The utility will also have to provide the DER Authority with real-time data about customer usage at the meter level and ensure smart meters can communicate easily with in-home devices. Today's utilities are likely unprepared for these new functions, and they may need new revenue and potentially performance incentives or investment opportunities as carrots to accomplish these tasks.
It's worth noting this model of outsourcing utility-antagonizing functions isn't new: EE utilities such as Efficiency Vermont, Energy Trust of Oregon and Hawaii Energy are effectively nonprofit entities administering public efficiency budgets to maximize energy savings. And even these entities' mandates are no longer limited to efficiency: Efficiency Vermont and Hawaii Energy have targets for peak demand reduction, while the Energy Trust of Oregon helps customers adopt small-scale renewable energy projects. Perhaps the D.C. proposal is not as radical as it seems.
Finding the right balance
From a public policy perspective, D.C.'s proposal has merit. First and foremost, it endeavors to create an entity with a clear directive, resources and incentives to comprehensively maximize DER deployment for the public good. Second, it solves aspects of the utility information problem by requiring utilities to provide massive amounts of information necessary to identify the highest-value DER opportunities. Third, it provides a pathway to develop the market for elusive DERs, particularly demand flexibility, which can complement variable low-cost generation without increasing environmental impacts.

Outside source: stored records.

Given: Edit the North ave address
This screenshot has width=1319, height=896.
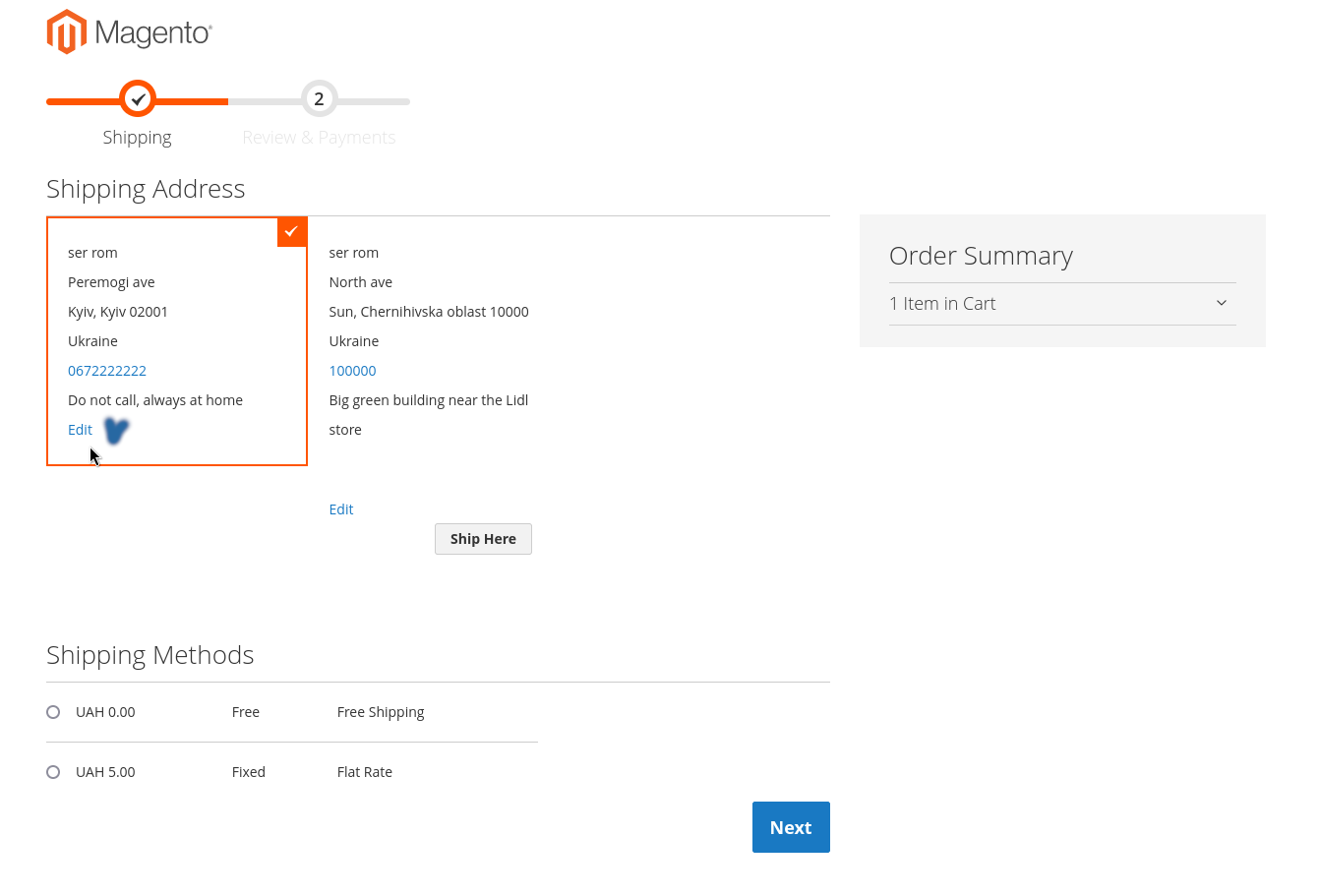Looking at the screenshot, I should tap(340, 509).
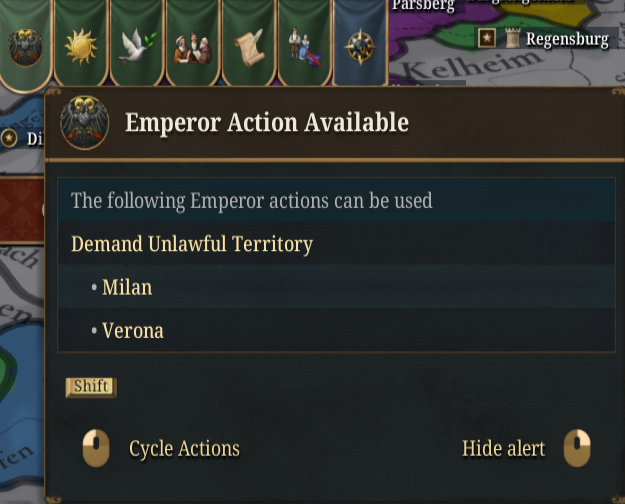Open the group of advisors alert banner
Viewport: 625px width, 504px height.
click(x=192, y=45)
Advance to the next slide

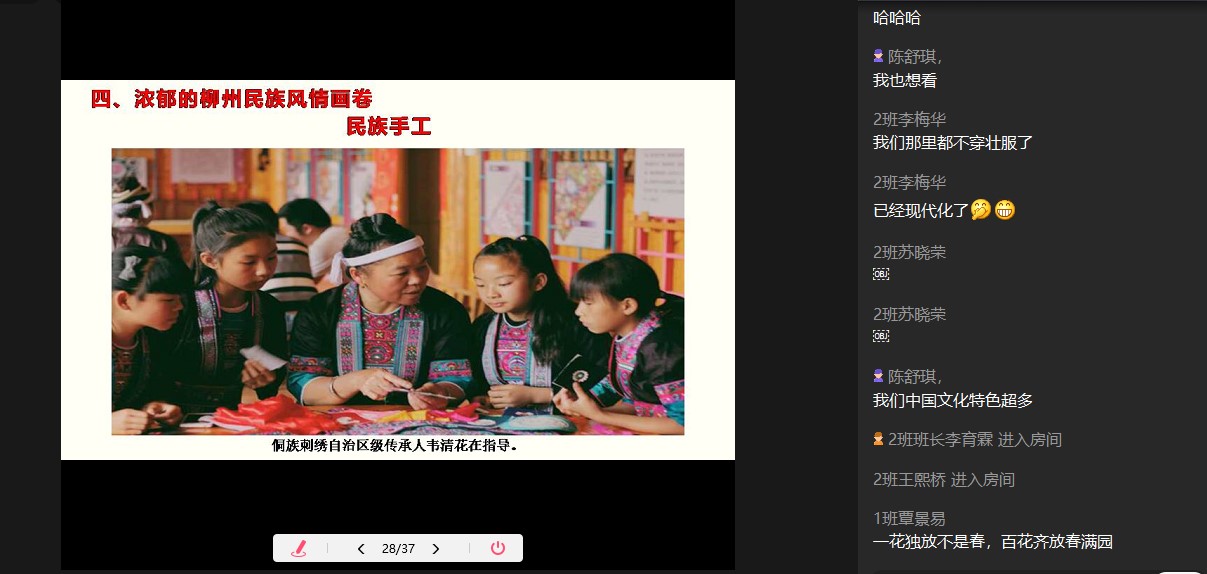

But the proposal may struggle to live up to its intention. As an extremely detailed legislative proposal, the bill is proscriptive but also may leave unforeseeable loopholes regulators may find challenging to counteract. For example, the vague requirement that utilities define system needs and share them with the DER Authority for a request for proposals for DER alternatives leaves specific capabilities that must be defined and replaced unspecified, though the bill does create a stakeholder process to resolve many details.
Also, requiring these needs to meet a $25 million threshold to be subject to NWA analysis means utilities can break infrastructure proposals into components that fall under this threshold. And, it does not solve the underlying information incentive problem. Without changing the underlying utility business model, which here would be excluded from profiting off of DER optimization, there are few reasons to play ball.
The DER Authority is a new experiment in the information-intensive approach to promoting system optimization, but reform combinations that increase regulatory focus on rewarding utility outcomes are equally important. Other states should watch carefully, particularly those who are frustrated with the utility's willingness to proactively engage customers and embrace cost-effective DERs.